In the 7 year interval where no leap second was required/scheduled I 
heard several people saying we might have needed a negative leap second.


Fortunately we didn't, but I still think it's better to prepare for it, 
if possible than just ignore it and even remove existing support.


GPS can deal with it, even IEEE 1344 and C37.118 time codes can, but I'm 
not sure if WWVB can. Anyway, I know the German DCF-77 transmitter has 
no flag defined to announce a negative leap second, so there would be 
major problems if one had to be inserted.



If we add the code to handle it, we increase complexity, potentially add
in a (pretty small) abuse vector (a bad actor could find a way to tell
your system to delete a second), and make some small demands on the test
framework that we want to have.


The abuse vector argument is pretty weak -- the attacker could just as
well add a leap second.  In both cases, one is off by a second.  So, I
would submit that it's support for leap seconds that provides the
attack surface, and the area of that surface is not reduced by
elimination of negative leap seconds.


Again, I strongly agree.


If we don't have it and we end up needing it, that causes different
problems.

There is a parallel issue about folks who cannot or do not upgrade their
software.  Over 1100 issues were addressed between 4.2.6 and 4.2.8 and
people still think 4.2.6 should be "good enough" for them.

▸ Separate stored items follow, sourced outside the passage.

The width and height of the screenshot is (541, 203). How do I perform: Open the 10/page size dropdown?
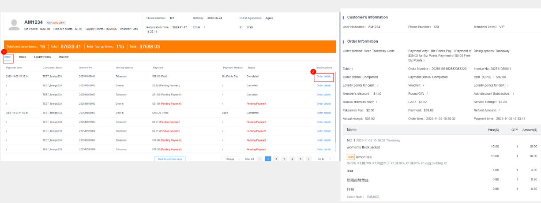(x=232, y=159)
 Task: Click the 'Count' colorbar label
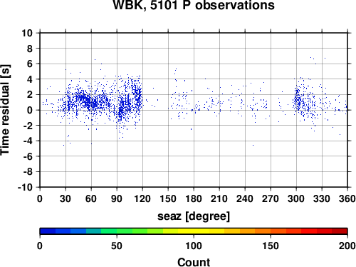(x=194, y=262)

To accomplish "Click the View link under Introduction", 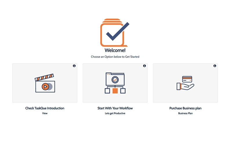I will pyautogui.click(x=45, y=113).
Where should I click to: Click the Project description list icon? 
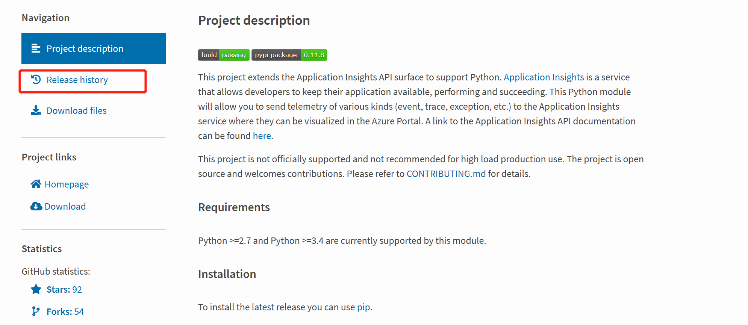click(x=36, y=48)

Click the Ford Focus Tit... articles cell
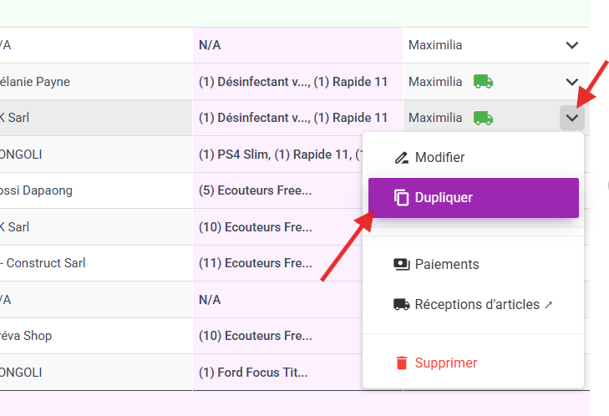pos(277,372)
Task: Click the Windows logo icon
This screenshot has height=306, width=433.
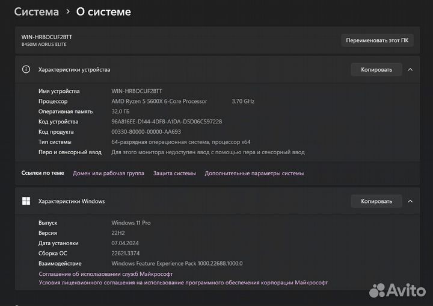Action: (26, 201)
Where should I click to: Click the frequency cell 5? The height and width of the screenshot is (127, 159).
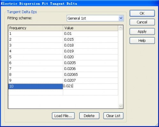tap(36, 57)
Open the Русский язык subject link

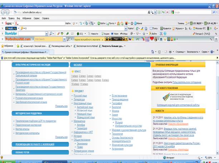tap(80, 96)
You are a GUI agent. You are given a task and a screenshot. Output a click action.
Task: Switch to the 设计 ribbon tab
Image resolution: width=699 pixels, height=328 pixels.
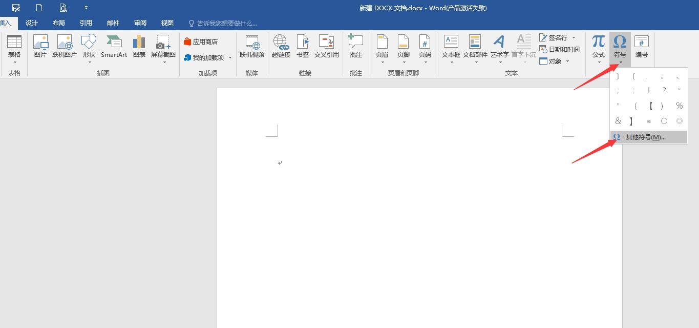(x=31, y=23)
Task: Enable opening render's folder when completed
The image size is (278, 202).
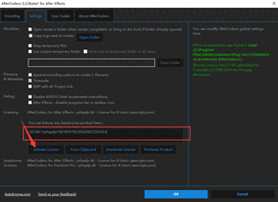Action: coord(30,29)

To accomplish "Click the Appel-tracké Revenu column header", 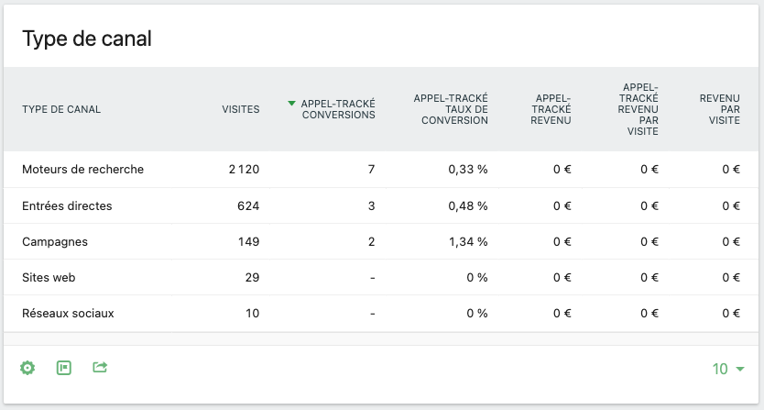I will coord(551,109).
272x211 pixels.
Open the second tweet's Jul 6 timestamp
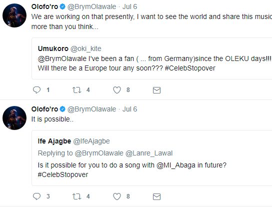pyautogui.click(x=130, y=110)

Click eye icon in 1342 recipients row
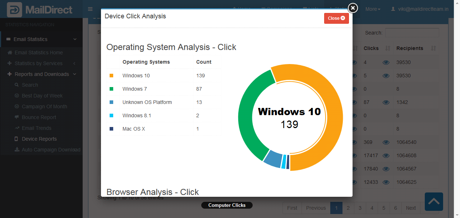386,102
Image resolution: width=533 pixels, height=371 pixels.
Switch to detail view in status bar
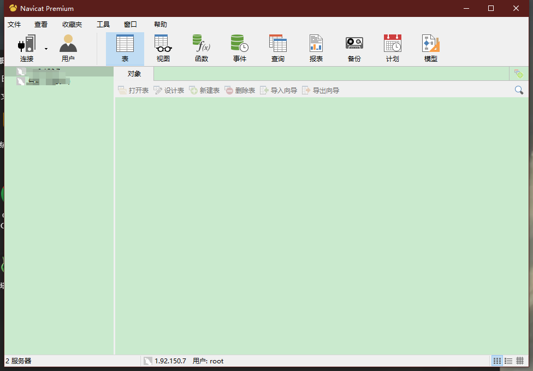(x=520, y=361)
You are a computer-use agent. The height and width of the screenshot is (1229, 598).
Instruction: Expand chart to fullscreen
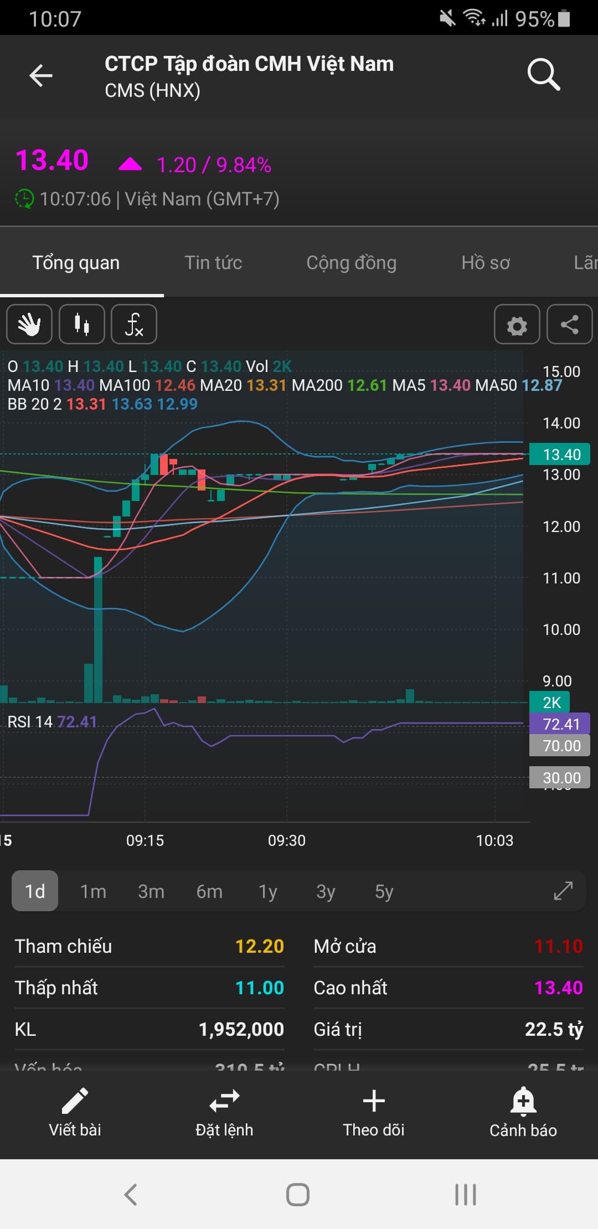(563, 891)
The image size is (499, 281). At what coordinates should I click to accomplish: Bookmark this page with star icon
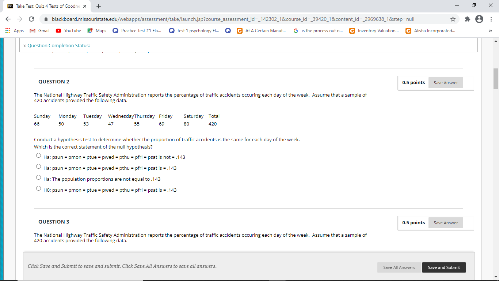pos(453,19)
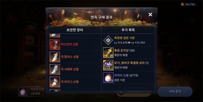Stop purchasing with 구매 중지 button
The width and height of the screenshot is (203, 102).
[175, 92]
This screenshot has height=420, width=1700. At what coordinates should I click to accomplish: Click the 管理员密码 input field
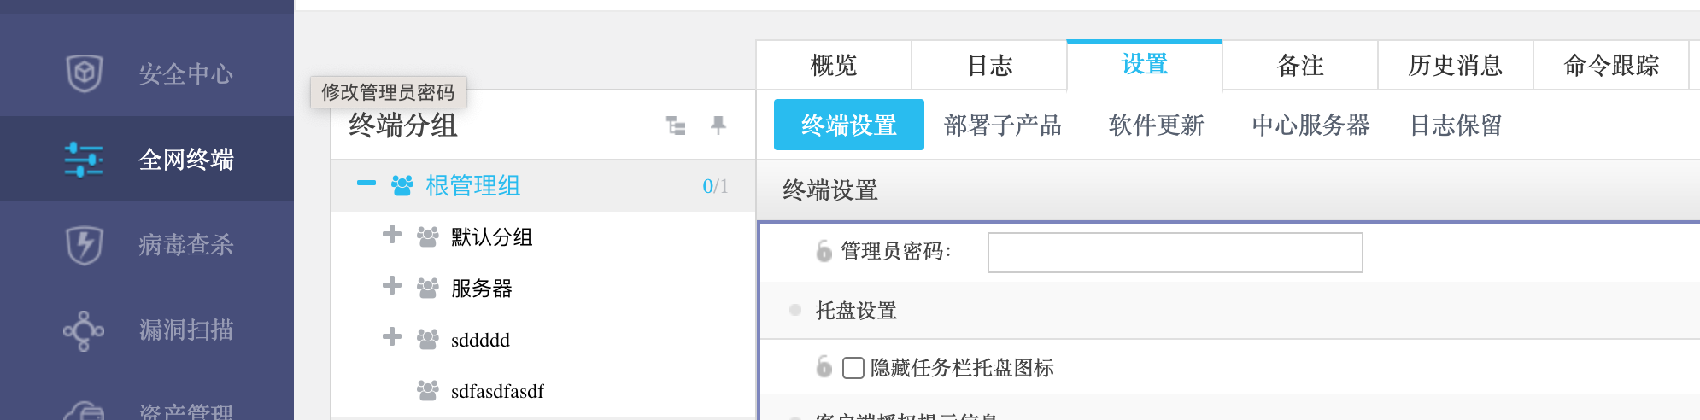tap(1175, 253)
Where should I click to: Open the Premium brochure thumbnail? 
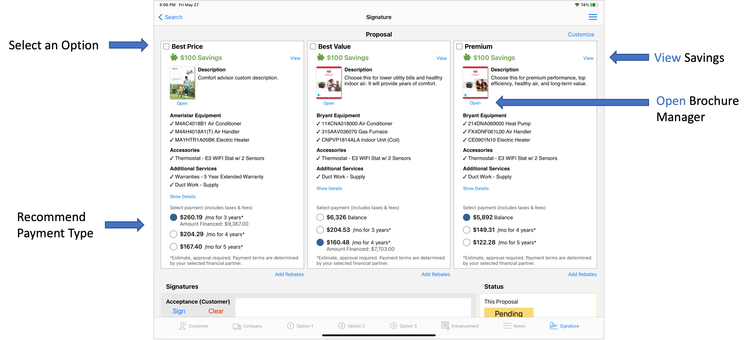pos(475,82)
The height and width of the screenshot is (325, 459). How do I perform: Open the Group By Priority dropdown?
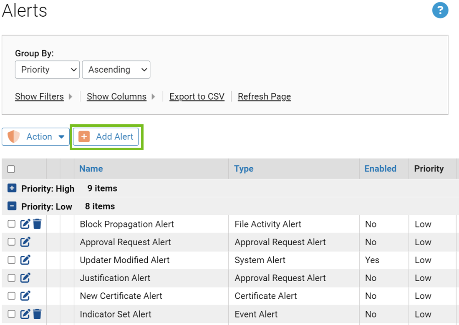coord(47,70)
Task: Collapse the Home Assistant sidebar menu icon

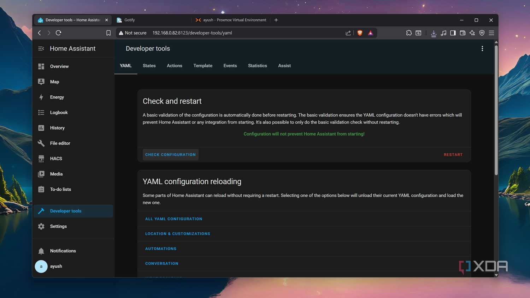Action: pos(41,49)
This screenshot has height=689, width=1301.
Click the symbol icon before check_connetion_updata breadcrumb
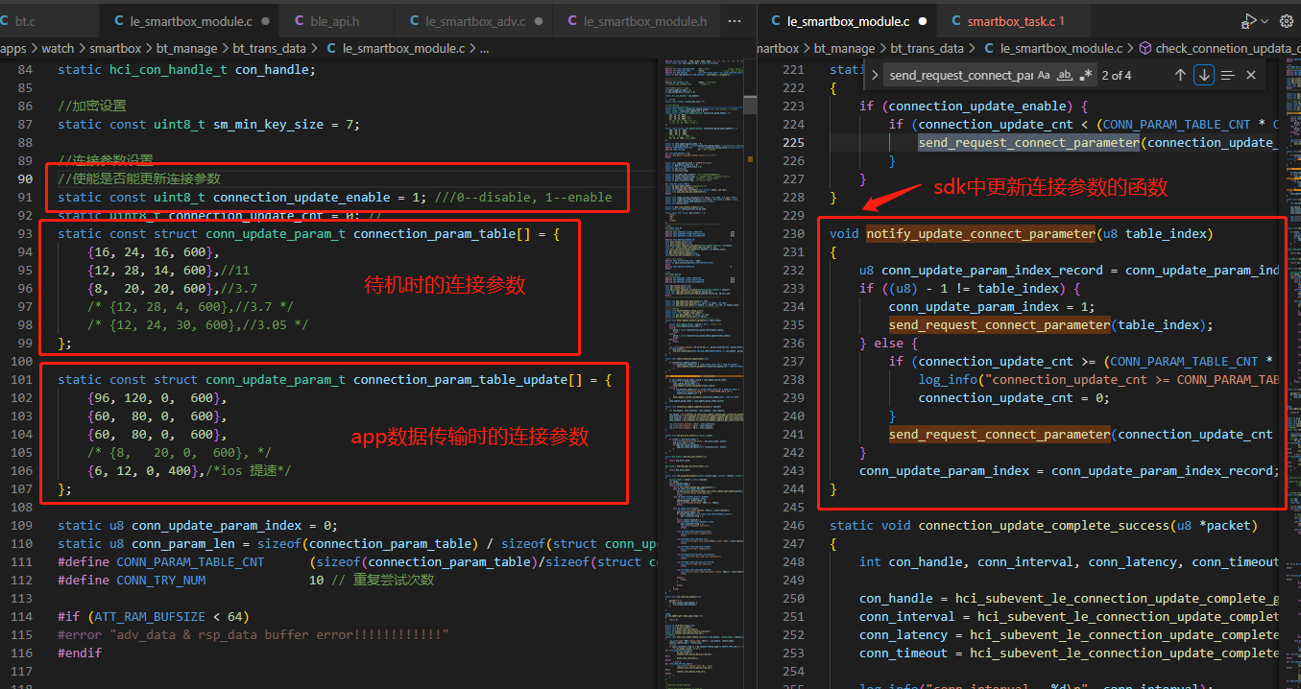click(1145, 48)
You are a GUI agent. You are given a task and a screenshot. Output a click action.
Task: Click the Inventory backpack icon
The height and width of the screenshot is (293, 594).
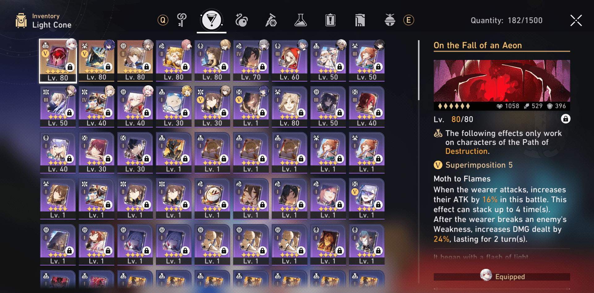(x=21, y=21)
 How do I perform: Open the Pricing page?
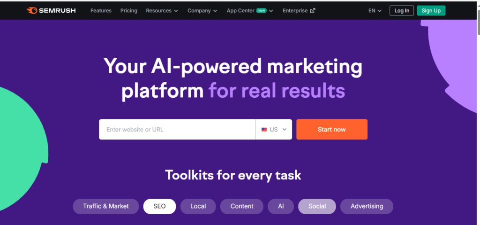coord(129,10)
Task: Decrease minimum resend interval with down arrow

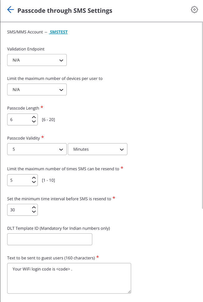Action: pyautogui.click(x=34, y=212)
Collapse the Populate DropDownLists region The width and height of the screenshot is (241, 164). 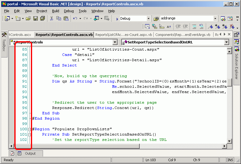click(x=30, y=129)
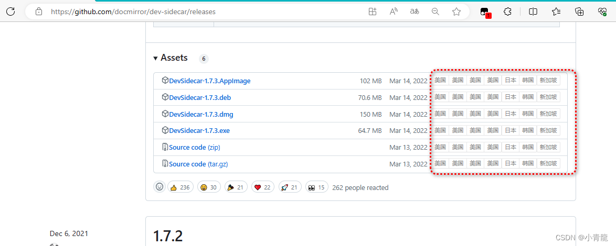Screen dimensions: 616x246
Task: Open the smiley add-reaction picker
Action: point(160,187)
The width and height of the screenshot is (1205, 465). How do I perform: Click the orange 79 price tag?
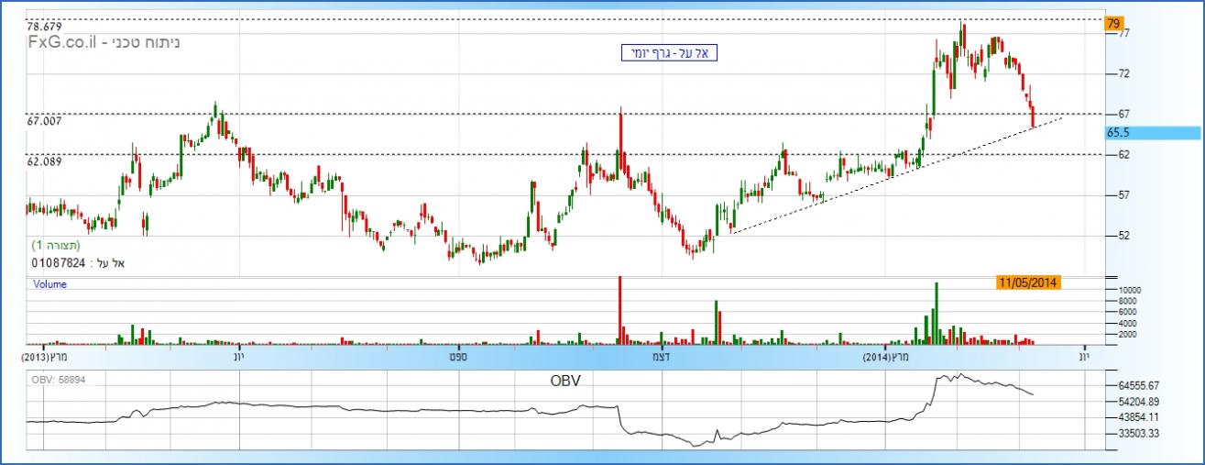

Certainly in my world, changing software is a big deal, because one
needs to rerun all the regression tests.  Changing NTP isn't as big a
deal as changing the OS or the C++ compiler and/or libraries, but still
people are wary.



We've probably fixed about 3000 issues since 4.2.0 and people still run
that.

We don't have numbers for the number of bugs fixed between xntp3.5f,
xntp3-5.86.5, ntp-4.0, ntp-4.1.{0,1,2}, and ntp-4.2.0.

These older releases are still running out there, too.


And don't forget NTPv3 - bet lots of those still run.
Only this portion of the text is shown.